In order to demonstrate the AI's capabilities, MIT programmed RF-Pose to create and control a stick figure which is able to sit, stand, and move its limbs at the same time the test subject is moving.
The majority of today's neural networks are trained by data labeled by hand. However, radio signal-based training was more of a challenge.
In order to teach the AI how to interpret these signals, the scientists collected examples from wireless devices and camera, gathering thousands of samples based on people conducting everyday activities.
Images were extracted from the camera to show the network, alongside corresponding radio signals.
"This combination of examples enabled the system to learn the association between the radio signal and the stick figures of the people in the scene," the team says.
RF-Pose was then able to estimate posture and movement without the help of cameras -- but being able to do so through a wall was a surprise to MIT, which did not anticipate that the system could generalize its knowledge to handle through-wall movements.
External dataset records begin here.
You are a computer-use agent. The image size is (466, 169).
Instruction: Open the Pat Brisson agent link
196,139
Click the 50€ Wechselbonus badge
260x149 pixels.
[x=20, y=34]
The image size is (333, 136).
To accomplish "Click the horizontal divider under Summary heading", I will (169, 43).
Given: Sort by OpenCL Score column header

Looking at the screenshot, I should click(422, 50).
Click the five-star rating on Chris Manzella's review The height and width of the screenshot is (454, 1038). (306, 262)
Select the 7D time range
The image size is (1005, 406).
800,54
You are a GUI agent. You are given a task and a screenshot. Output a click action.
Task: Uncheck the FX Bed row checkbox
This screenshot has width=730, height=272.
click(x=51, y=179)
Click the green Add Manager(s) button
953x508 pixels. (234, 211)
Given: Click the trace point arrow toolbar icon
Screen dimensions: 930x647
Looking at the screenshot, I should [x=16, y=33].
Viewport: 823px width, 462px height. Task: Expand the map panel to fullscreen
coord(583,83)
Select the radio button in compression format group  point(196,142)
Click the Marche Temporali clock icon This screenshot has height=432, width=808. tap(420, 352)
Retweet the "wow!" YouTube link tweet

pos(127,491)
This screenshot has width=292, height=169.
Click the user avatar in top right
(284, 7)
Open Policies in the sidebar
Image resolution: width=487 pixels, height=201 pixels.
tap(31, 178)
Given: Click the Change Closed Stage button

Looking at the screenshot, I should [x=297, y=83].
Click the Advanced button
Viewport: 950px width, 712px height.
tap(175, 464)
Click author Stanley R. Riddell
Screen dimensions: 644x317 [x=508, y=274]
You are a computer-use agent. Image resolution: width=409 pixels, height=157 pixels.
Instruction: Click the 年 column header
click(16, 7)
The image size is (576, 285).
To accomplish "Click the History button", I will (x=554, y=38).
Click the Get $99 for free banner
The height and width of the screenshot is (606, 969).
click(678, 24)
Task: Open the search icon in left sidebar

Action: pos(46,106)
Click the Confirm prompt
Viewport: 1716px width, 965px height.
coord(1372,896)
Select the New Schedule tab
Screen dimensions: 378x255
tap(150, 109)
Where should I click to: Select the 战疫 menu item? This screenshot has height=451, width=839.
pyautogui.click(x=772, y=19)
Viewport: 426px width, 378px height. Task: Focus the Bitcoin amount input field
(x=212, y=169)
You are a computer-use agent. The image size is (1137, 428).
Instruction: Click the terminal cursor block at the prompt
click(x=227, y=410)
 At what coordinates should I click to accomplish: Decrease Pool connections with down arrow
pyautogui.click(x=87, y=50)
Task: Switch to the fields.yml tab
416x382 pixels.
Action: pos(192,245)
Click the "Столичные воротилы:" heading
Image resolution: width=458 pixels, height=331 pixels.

According to MIT, the invention has practical uses beyond fulfilling sci-fi dreams. For example, the AI could be used to discreetly monitor the elderly and allow them to live independently -- while monitoring for falls or accidents.
However, it may also have a deeper purpose in the medical field, and RF-Pose may have worth in studying and monitoring the progression of diseases such as Parkinson's, multiple sclerosis (MS), and muscular dystrophy.
"We've seen that monitoring patients' walking speed and ability to do basic activities on their own gives healthcare providers a window into their lives that they didn't have before, which could be meaningful for a whole range of diseases," says Katabi. "A key advantage of our approach is that patients do not have to wear sensors or remember to charge their devices."
The team is currently working on upgrading 2D figure outputs to three-dimensional representations and is also working with medical professionals to explore the technology's applications in healthcare.
The research will be presented later this month at the Conference on Computer Vision and Pattern Recognition in Salt Lake City, Utah.
"By using this combination of visual data and AI to see through walls, we can enable better scene understanding and smarter environments to live safer, more productive lives," says co-lead author Mingmin Zhao.